Zhōuchéng nán zì 周成難字

Zhōu Chéng’s Difficult Graphs by 周成 (撰)

About the work

A modern reconstruction of 周成 Zhōu Chéng’s lost Nán zì 難字 (“Difficult Graphs”), the shorter companion to his Zá zì jiě gǔ (KR1j0101). The title is conventionally given as 《周成難字》 (with the author’s name embedded) to distinguish it from generic Nán zì titles in other Liù-Cháo catalogs. Suí shū jīngjí zhì 隋書‧經籍志 records the work in one juàn; lost by the Sòng. The CHANT reconstruction (CH2f1213) draws principally from Buddhist yīnyì literature — chiefly Shì Xuányìng 釋元應’s Yīqièjīng yīnyì 一切經音義 citations to a wide range of Buddhist sources (the Zhèngfǎ-niàn jīng 正法念經, the Fēnbié gōngdé lùn 分別功德論, the Sì-fēn lǜ 四分律, the Miào-fǎ lián-huá jīng 妙法蓮華經, the Sì āhán mù chāo 四阿含暮鈔, the Apídámó jùshè lùn 阿毗達摩俱舍論, etc.).

Abstract

The Nán zì is a rare-graph glossary in the strict sense: short head-graph + paraphrastic gloss, with no attempt at structural analysis. Representative entries: dǒu-sǒu 斗擻 = “hú-shā yě 豰𣫎也” (cited with attestations in Zhèngfǎ-niàn jīng 3, Fēnbié gōngdé lùn 2, Sì-fēn lǜ 33); jié 䆘 = “zá yě 拶也, to press” (with attestations in Miào-fǎ lián-huá jīng 8, Zhèngfǎ-niàn jīng 15, Sì āhán mù chāo xià, Apídámó jùshè lùn 20).
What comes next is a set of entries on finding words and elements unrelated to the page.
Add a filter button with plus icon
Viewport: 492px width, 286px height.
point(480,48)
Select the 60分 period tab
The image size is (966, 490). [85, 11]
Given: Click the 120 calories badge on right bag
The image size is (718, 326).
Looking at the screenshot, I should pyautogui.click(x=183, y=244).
The cluster of Buddhist-text attestations confirms how heavily the Buddhist translation apparatus of the early Six Dynasties drew on small Jìn-period rare-graph glossaries like Zhōu Chéng’s; the work survives essentially because Buddhist commentators continued to cite it for technical-translation vocabulary.
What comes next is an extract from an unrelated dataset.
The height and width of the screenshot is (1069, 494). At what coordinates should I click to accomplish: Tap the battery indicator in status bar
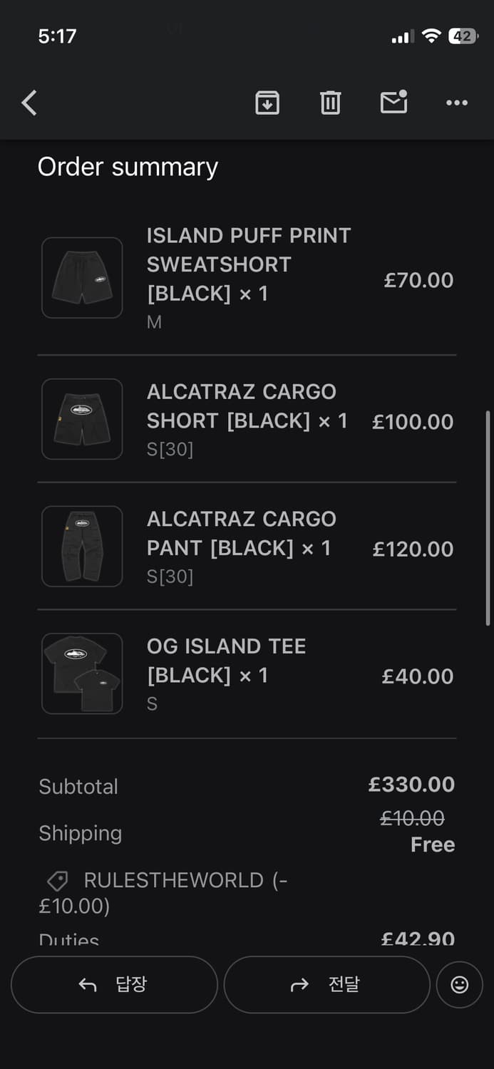pyautogui.click(x=463, y=36)
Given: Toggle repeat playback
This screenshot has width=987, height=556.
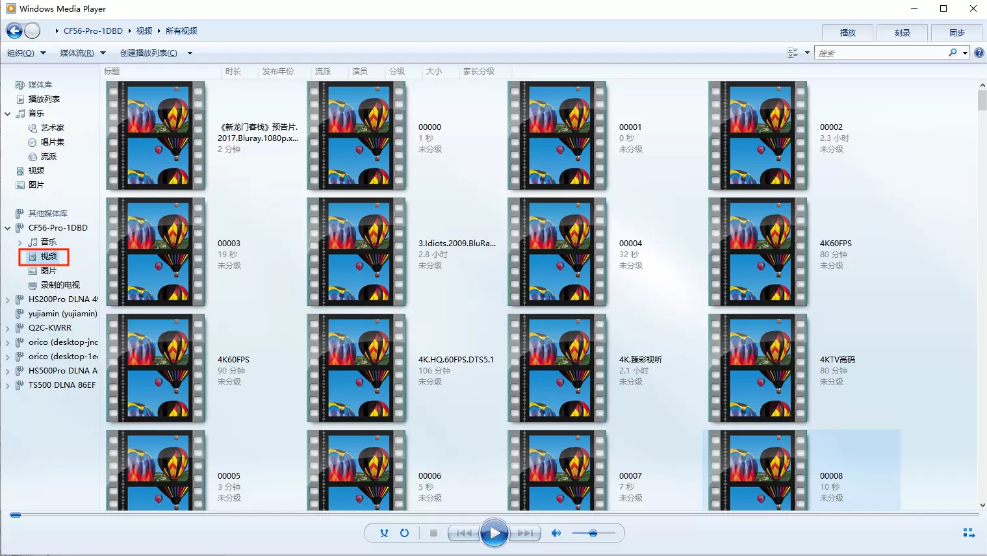Looking at the screenshot, I should click(404, 533).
Dating bracket (280–420): same broad Jìn span as the Zá zì jiě gǔ. The Buddhist yīnyì attestation chain (almost entirely Táng-period) cannot fix Zhōu Chéng’s own fl. more narrowly.

Translations and research

No substantial dedicated Western-language secondary literature located.

  • Rén Dàchūn 任大椿, Xiǎoxué gōuchén 小學鉤沈.
  • Mǎ Guóhàn 馬國翰, Yùhánshānfáng jíyìshū 玉函山房輯佚書.

Other points of interest

The dependence of the surviving Nán zì corpus on Buddhist yīnyì literature is structurally important: it shows that small Jìn-period rare-graph glossaries acquired a second life as reference works for Buddhist technical translation, even when they had lost currency for secular philology. The Nán zì / yīnyì tradition would itself become the major source for later character lexicons such as KR1j0036 Lóngkān shǒujiàn.